### Exercise instructions
1. Reproduce word for word the portion of the passage on Canadian film financing that begins at "With heaps of" and ends after "can apply here.".
2. In the passage on Canadian film financing, what does Frappier say Radio-Canada has decided about investing in films?

### Passage for review
□ □ □ □ □ □ □
He says pinched budgets and movie-making by committee is taking a toll on this country’s film industry.

On the French side, the producer would like to see Radio-Canada invest in serious films, beyond a licence fee. ‘They have decided they will invest only in films with commercial potential so they can get the films [away] from tva,’ says Frappier. ‘Radio-Canada has a responsibility and they are not playing their role at the moment. We will fight that and do anything we can to change their mind.’

Frappier agrees feature film funding should not be restricted to ‘a closed club, like the distributors are a closed club.’ But if there must be openings in the system for new talent, a good business model would be found in the u.k.

With heaps of new lottery money for movies, he says the u.k. is investing in a reduced number of producers, and production combinations and filmmakers with real track records of building an industry. ‘They’re right and this is something we can apply here.

‘Financing in this country,’ says Frappier, ‘is becoming so complex…and takes so long that it jeopardizes our capacity to do films.’

Our best directors

The producer says the pervasive Canadian practice of pinching movie budgets – invoked as a way to make one or two films more each year – won’t bring the desired results.

‘We won’t improve our cinematography by reducing the number of shooting days, or the number of extras or speaking roles. The Canadian system of financing, when viewed from the outside, is a failure. Inside the country it appears to be working,’ he says.
□ □ □ □ □ □ □
### Provided data

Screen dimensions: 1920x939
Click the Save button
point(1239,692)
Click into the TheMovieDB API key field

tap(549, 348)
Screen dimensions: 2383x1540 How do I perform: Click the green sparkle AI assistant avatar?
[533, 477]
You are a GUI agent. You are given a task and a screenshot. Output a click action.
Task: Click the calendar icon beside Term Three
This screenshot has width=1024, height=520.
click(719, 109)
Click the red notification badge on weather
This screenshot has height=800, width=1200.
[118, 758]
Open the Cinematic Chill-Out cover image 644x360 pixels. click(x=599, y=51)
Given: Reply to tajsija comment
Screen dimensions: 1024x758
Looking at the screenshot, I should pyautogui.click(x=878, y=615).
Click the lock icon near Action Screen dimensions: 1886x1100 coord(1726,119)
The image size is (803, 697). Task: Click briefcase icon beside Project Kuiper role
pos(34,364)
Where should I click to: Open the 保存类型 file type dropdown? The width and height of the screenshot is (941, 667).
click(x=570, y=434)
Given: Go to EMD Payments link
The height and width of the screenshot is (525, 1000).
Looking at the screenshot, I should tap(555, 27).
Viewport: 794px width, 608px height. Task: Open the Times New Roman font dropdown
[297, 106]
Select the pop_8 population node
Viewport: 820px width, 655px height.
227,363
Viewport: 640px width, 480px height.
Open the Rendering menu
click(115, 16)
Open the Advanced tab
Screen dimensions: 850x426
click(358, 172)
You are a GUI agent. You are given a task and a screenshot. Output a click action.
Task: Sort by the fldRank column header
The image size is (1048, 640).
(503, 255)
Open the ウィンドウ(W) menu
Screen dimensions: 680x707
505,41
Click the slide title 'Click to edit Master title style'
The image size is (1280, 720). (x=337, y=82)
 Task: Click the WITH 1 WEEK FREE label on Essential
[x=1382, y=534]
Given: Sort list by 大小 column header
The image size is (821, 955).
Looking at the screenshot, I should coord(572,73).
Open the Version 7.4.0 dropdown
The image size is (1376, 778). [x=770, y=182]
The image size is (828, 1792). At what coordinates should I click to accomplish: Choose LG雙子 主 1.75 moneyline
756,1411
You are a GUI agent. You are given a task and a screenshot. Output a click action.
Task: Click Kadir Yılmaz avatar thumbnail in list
□ □ □ □ □ □ □
### Solution list
1.
With heaps of new lottery money for movies, he says the u.k. is investing in a reduced number of producers, and production combinations and filmmakers with real track records of building an industry. ‘They’re right and this is something we can apply here.

2. It has decided to invest only in films with commercial potential.